TASK LIST:
A) Reproduce the part of the multichannel Replay Gain forum post that opens with the words containing "After posting my" and closes with "handle the channels?".
B) In the multichannel Replay Gain forum post, what level difference is given as an example of the center channel being "significantly" quieter than the left and right channels?
C) Continue the multichannel Replay Gain forum post from the point where it stops.

SELECTED EXTRACT:
+ + + +
Multichannel Replay Gain

Topic: Multichannel Replay Gain (Read 6753 times) previous topic - next topic

0 Members and 1 Guest are viewing this topic.

Multichannel Replay Gain

2010-01-16 17:40:37

I have recently stumbled on the issue of Replay Gain analysis of multichannel audio files. Someone asked at the J. River forum if J. River Media Center is able to analyze multichannel files for Replay Gain.

I wrote the following reply (a quote from http://yabb.jriver.com/interact/index.php?...78198#msg378198 ):

__________________________________________________________

I don't think there's any standard for analyzing multichannel files. This is what the Replay Gain standard says about stereo files:

http://replaygain.hydrogenaudio.org/rms_energy.html

Quote

Stereo files

The only difficulty lies in what to do with stereo files. We could sum them to mono before calculating the RMS energy, but then any out-of-phase components (having the opposite signal on each channel) would cancel out to zero (i.e. silence). That's not how we perceive them, so it's not a good solution.

The alternative is to calculate two RMS values (once for each channel) and then add them. Unfortunately a Linear addition still doesn't give the same effect as our ears. To demonstrate this, consider a mono (single channel) audio track. We replay it over 1 loudspeaker, and remember how loud it sounds. If we now replay it over 2 loudspeakers, how large should the signal to each speaker be such that, overall, the sound is still as loud as before? You'd think the answer would be half as large (since we have two speakers - that's what a linear addition would suggest) but if you try it, you'll find that the answer is about 3/4.

We get the right answer if we add the means of the channel-signals before calculating the square root. In mixing pan-pot terms, we're using "equal power" rather than "equal voltage". If we also assume that any mono (single channel) signal will always be replayed over two loudspeakers, we can treat a mono signal as a pair of identical stereo signals. Hence a mono signal gives (a+a)/2 (i.e. a), while a stereo signal gives (a+b)/2, where a and b are the mean squared values for each channel. After this, we carry out the square root and conversion to dB.

My suggestion would be:

Analyze only the three front channels (L, R, C) and calculate:
(a+b+c)/3, where a, b and c are the mean squared values for each channel. Perhaps if the center channel is silent or significantly quieter than the left and right channels it should taken out of the equation. "Significantly" could be e.g. a difference of 12 dB or more.

If the file is "quadraphonic" and contains four main channels (4.0 or 4.1) analyze only the two front channels. Though I don't know if the file headers can actually inform about the correct channel mapping in this case.

I am suggesting leaving the other channels out because the signal that comes from the side and back channels is normally very uneven and don't usually build the main sound field.

A small minority of audio mixes place the listener more or less in the center, but only a very odd mix would have the main audio source behind the listener. For instance, an exactly "centered" 5.1 mix would subjectively be a bit louder than what the Replay Gain Value indicates because in order to place the source in the center the two surround channels need to be slightly louder than the three front channels, but probably that would not be a practical problem.[/i]
__________________________________________________________

After posting my reply I did some experimenting with foobar 2000 and noticed that it can analyze 5.1 FLAC files and use playback correction. I searched the HA forums, but couldn't find any related information. How does its analyzer handle the channels?
+ + + +
DATA EXCERPT:
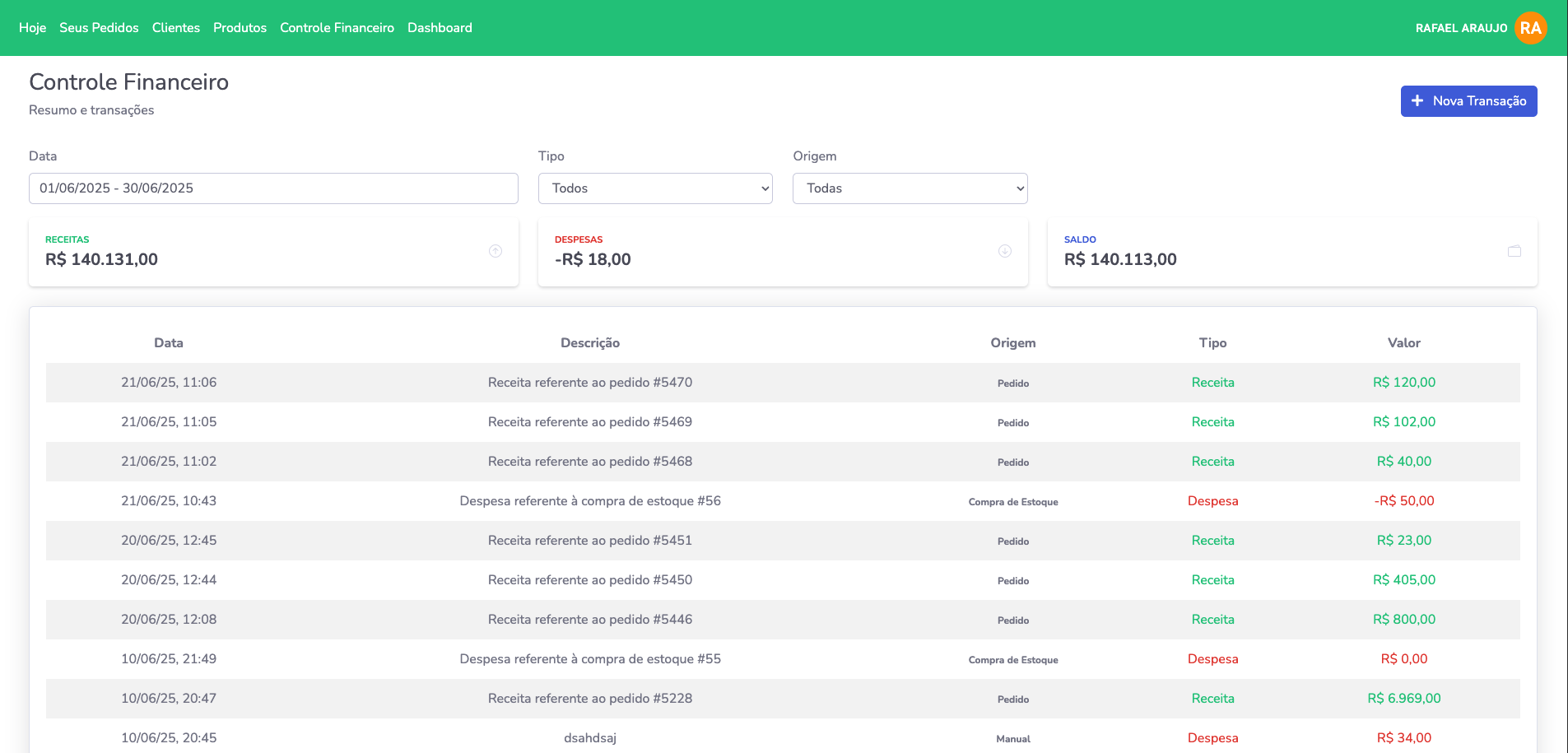This screenshot has width=1568, height=753.
Task: Click the up-arrow icon in Receitas card
Action: coord(496,251)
+ + + +
WRITTEN ANSWERS:
A)
After posting my reply I did some experimenting with foobar 2000 and noticed that it can analyze 5.1 FLAC files and use playback correction. I searched the HA forums, but couldn't find any related information. How does its analyzer handle the channels?

B) A difference of 12 dB or more.

C)
A straightforward and perhaps not the best possible approach would be to just add the additional channels to the equation: (a+b+c+d+e+f)/6

Apparently the above is not what foobar does because, for instance:

when the following three points are true
1) all channels have identical content (the same mono file copied to all six channels)
2) a = Left, b = Right, c = Center, d = Low Frequency, e = Surround Left, f = Surround Right
3) "1" indicates full volume level and "0" a silent channel (volume reduced to zero before saving the multichannel mix)

a 6-channel file "a1,b1,c1,d0,e0,f0" and a 6-channel file "a0,b0,c0,d1,e1,f1" produce different Replay Gain values.

When I analyzed a pair of such test files foobar found "a1,b1,c1,d0,e0,f0" to be 1.76 dB louder than "a0,b0,c0,d1,e1,f1".

I think now would be a good time to define and add multichannel analysis to the Replay Gain standard. I'd say that the dominant multichannel setups on the file level are 5.1 and in lesser extent 7.1 and that only these two should be included in a multichannel addition. The actual speaker setups can vary greatly but that should be handled by a channel mixer after applying the Replay Gain correction.

Multichannel Replay Gain

Reply #1 – 2010-01-16 20:31:54

BS.1770 (Annex 1) defined a way to mix together multichannel audio for loudness estimation: L/R/C channels are mixed added +0db, surround channels are mixed +1.5db. That might be a better place to start from.

Multichannel Replay Gain

Reply #2 – 2010-01-16 21:40:04

Unfortunately ITU restricts access to the documents. A google search found a pdf of the ITU-R BS.1770-1 paper. It looks authentic.

I browsed quickly trough the document, but it isn't clear to me why the two surround channels should weight more than the three main channels.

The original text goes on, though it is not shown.